You don’t even need to invoke crossing over. Even if you look at whole chromosomes as units, it’s unlikely that an even mix will be passed on every generation.

I have 46 chromosomes. 23 are from my dad, and 23 are from my mom. When I make a sperm, that sperm could contain 23 of my dad’s chromosomes, 23 of my mom’s chromosomes, or (far more likely), some combination - say, 12 dad’s and 11 mom’s, or 14 mom’s and 9 dad’s.

Because of this, and considering that chromosomes are of different sizes, and tossing in recombination for good measure, you’d expect the mix in each generation to vary. It’ll be, on average, close to 50/50, but it’ll be a bell curve.

I am, of course, ignoring sex chromosomes, but they’re only one pair out of 23.

Yeah, the only case where you can get exact consanguinity numbers (other than identical twins, of course) is parent/child, who are guaranteed to be a 50% match. Any other relation, the numbers you calculate will only be an average, and could be higher or lower.

Wouldnt you share 1/2 of your genetic material with your first cousins since you share 1/2 of the grandparents?

Didn’t Heinlein deal with this? IIRC, Laz Long does the deed with his g-granddaughter, justifying that he and she haven’t enough genetic material in common to make it incest.

No, because the 1/4 that is passed on from each grandparent is independent of the 1/4 that is passed on from the other grandparent in each family.

Why the assumption that a child of Johnny & Great-Grandma is Johnny’s grandfather rather than a great-uncle / great-aunt? It seems to require much less messing with history to have a one-off fling than to erase one’s great-grandfather.

Nearly everyone in the galaxy is a descendant to some degree of Lazarus Long, but I don’t think he ever slept with any of them as close as three generations. Aside from his two gender-swapped clones or his mother, of course.

It might be pointed out, however, that crossing over delays the complete elimination of genetic material from some ancestors. By the time you get to the sixth generation back, you have more ancestors (64) than chromosomes (46). If chromosomes were inherited as units, then at least 18 (and probably more) of your ancestors would be completely unrepresented in your genome. Crossing over means that some of their genes will probably still be represented by at least some fragments of your chromosomes.

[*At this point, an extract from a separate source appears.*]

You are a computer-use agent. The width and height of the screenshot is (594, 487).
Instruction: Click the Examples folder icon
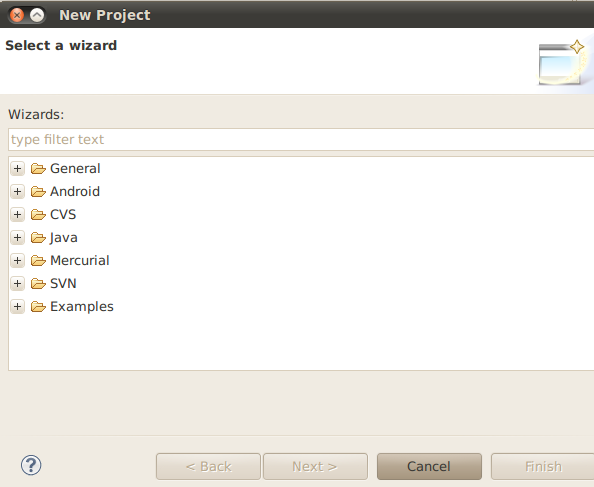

In fact, in the first book he appeared in (Methuselah’s Children) he refuses to have a relationship with a woman who’s his great-great-grandaughter, I think (possibly another “great” in there). She has no problem with the distant consaguinity, though.

When I first saw the thread subject, I thought of a different Heinlein story, but perhaps we should leave that until this thread is zombified

I think you share 1/4 (on average) of genetic material with your parent’s sibling, and 1/8 with your first cousins.

Of course, really, most human DNA is the same anyway, but you know what I mean.